Once a user has retrieved and unpacked inventory, computer generated avatars intermittently shuffle into the store to peruse and purchase goods. Facebook friends on Retail Therapy can also visit and make purchases or sign up to be your store’s sales representatives (anyone can simultaneously manage a boutique and work for a friend’s store). With every purchase you earn new coins and for various actions (like ordering inventory, unpacking it, etc. ), you also earn experience points which will help you access new levels. With each new level— there are currently more than 40— you unlock new products for purchase. Furthermore, if you want to get additional coins for Retail Therapy, you also have the option to purchase them through Facebook Credits.

Fundamentally, Retail Therapy is not radically different from rival Facebook games like Fashion World and Mall World, but PopSugar’s version is the best at bridging virtual and real world shopping. In the game, avatars can explore virtual TopShop and Diane Von Furstenberg stores, get additional information on those real world products and find links to make actual purchases.

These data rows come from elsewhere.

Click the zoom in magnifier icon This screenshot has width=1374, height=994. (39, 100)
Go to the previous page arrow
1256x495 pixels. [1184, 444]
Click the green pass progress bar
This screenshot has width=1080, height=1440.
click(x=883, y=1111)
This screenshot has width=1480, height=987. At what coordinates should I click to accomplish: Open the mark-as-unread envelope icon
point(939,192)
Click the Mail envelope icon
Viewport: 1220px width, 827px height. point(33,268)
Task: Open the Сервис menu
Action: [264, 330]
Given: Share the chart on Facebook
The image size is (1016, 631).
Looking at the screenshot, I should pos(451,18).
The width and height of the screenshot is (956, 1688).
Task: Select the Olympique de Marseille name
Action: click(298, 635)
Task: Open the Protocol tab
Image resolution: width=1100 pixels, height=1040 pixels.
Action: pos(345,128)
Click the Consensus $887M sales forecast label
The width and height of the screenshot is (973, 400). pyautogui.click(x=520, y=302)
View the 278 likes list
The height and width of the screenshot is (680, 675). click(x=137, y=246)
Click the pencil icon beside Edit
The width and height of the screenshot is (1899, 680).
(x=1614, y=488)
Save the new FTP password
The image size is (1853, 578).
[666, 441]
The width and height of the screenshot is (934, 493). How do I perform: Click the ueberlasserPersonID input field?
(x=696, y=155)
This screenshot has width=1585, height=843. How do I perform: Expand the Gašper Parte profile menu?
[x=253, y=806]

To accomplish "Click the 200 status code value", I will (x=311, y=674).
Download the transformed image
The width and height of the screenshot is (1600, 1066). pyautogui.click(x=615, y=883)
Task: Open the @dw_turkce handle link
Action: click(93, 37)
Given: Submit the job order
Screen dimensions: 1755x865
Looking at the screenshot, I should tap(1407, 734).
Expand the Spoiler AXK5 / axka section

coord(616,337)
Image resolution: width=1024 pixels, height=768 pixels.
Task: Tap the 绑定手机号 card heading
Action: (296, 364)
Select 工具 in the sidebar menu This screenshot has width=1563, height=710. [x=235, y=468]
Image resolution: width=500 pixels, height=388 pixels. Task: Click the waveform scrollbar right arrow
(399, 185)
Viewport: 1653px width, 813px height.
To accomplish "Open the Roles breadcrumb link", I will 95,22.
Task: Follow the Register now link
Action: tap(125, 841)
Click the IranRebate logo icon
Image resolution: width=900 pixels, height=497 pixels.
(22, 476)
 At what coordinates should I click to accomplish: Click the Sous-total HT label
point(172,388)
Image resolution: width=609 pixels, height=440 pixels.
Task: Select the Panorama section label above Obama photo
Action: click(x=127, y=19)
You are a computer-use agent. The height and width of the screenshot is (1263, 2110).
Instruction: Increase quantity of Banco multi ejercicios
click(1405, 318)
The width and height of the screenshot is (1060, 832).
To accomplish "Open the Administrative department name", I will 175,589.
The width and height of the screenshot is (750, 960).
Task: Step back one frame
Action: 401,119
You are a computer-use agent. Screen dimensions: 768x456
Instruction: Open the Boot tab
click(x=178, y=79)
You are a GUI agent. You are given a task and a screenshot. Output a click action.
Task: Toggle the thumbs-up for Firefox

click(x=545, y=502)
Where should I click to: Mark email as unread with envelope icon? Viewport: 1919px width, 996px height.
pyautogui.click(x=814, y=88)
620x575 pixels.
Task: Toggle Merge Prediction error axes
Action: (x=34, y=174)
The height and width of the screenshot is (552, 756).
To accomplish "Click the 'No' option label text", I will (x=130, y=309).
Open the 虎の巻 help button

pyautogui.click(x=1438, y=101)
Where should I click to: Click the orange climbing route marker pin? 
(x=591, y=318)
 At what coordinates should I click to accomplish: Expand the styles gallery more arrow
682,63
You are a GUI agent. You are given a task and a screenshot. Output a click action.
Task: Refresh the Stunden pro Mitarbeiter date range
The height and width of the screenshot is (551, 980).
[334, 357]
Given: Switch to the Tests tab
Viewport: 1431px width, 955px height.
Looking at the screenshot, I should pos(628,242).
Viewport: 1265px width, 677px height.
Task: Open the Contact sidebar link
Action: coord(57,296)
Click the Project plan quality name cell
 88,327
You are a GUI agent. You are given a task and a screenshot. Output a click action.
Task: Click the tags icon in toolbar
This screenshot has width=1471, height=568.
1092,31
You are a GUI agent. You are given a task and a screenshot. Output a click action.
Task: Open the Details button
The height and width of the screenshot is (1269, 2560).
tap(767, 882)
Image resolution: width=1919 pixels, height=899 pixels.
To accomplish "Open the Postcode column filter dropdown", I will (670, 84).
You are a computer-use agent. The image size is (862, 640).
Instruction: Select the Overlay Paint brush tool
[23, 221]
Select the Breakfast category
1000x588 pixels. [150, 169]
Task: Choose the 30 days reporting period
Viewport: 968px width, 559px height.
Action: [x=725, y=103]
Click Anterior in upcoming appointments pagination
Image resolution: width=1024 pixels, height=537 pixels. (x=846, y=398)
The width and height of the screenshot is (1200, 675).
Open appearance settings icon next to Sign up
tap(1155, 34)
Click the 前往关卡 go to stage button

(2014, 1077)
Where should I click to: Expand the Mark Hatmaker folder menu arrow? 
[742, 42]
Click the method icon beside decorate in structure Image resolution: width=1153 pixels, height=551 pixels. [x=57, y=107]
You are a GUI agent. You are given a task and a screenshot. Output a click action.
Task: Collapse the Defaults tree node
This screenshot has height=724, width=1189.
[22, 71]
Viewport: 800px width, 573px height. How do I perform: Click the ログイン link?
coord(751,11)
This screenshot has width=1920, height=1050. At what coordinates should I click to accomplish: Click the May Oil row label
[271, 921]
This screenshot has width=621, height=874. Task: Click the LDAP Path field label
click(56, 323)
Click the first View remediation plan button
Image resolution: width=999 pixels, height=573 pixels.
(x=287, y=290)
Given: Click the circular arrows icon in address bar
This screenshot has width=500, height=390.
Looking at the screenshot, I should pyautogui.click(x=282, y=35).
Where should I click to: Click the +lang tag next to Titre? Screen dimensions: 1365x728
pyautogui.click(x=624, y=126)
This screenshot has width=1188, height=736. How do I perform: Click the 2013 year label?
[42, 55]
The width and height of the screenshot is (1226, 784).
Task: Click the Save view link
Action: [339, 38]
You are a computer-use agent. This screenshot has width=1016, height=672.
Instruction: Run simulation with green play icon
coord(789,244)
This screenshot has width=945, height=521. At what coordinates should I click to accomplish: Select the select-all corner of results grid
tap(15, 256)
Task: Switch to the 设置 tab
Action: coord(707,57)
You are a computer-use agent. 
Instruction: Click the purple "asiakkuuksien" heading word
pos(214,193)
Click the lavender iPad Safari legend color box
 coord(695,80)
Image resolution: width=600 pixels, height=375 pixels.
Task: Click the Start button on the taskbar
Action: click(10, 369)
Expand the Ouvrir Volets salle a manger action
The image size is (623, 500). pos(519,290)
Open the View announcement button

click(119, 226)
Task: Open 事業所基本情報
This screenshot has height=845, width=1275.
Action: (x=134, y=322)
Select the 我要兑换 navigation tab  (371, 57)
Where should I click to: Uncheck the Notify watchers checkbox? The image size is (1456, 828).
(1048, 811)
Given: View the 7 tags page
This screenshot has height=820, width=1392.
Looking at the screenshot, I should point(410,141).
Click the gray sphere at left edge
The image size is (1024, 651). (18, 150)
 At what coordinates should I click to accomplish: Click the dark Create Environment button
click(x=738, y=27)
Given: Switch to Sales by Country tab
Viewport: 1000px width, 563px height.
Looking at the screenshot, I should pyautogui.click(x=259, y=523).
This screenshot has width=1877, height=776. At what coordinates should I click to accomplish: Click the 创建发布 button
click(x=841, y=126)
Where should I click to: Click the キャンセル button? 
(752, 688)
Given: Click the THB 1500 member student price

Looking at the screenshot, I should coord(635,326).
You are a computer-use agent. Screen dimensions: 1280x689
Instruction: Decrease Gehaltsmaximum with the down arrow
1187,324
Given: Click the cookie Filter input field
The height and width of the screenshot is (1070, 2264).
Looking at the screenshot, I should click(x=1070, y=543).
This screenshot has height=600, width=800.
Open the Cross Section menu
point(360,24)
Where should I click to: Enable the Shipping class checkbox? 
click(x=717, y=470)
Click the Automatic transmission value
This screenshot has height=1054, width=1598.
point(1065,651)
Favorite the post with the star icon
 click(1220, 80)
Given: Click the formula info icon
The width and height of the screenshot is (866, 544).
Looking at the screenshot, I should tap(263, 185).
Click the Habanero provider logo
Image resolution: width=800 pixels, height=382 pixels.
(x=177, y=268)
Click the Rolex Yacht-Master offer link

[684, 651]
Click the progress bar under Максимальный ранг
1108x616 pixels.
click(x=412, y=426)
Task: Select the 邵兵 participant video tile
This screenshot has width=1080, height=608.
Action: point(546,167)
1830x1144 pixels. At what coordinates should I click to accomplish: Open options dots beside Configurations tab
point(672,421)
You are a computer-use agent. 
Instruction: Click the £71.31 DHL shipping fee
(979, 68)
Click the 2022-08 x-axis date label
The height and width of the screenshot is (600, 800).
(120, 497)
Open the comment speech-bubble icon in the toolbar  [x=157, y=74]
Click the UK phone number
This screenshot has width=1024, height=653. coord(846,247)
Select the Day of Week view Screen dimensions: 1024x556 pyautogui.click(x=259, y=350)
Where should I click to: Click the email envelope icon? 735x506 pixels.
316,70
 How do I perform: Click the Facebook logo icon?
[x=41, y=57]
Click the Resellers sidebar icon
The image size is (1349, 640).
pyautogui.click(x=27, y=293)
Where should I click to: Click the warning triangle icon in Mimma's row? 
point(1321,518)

Although Facebook Credits is an obvious revenue stream, the game’s real worth could ultimately lie in these retail partnerships. Depending on the evolution of these partnerships and the site’s success, major vendors may be willing to sign lucrative contracts in exchange  for creative marketing opportunities.

Sugar says he’s concentrating on building out the user base for now but he would like to explore new retail opportunities, like offering loyal customers discounts at their favorite retailers or special in-house sample sales. As the business strategy develops organically, Sugar says he will also definitely create a high level of integration with Sugar’s various websites, through cross-promotion and the creation of special events built around editorial content. For example, during Oscars coverage, PopSugar might promote a limited supply of Red Carpet items on Retail Therapy.

For all its potential, Retail Therapy has significant challenges. From a current base of 4,000, the site will need to number in the millions in order to matter in this market. Mall World has more than 4 million active users, Fashion World has more than 2 million. Unlike other virtual world gaming services, like Zynga or IMVU, Sugar is also walking in foreign territory. The network has built a business on creating influential blogs, not viral Facebook games. Sugar acknowledges that they will have to build out their current team, with additional game managers,  to establish a sufficient support network for Retail Therapy.

“We have a pretty great blogging platform that hundreds of thousands of people use and we have… community managers that help those out…We’re going to have to rapidly follow that model here because of the rate of adoption of people using it and people talking about various different issues and problems that they have.  We’re going to have to offer that level of support. I think we knew we had to do, but we didn’t think we had to do it so quickly,” Sugar says.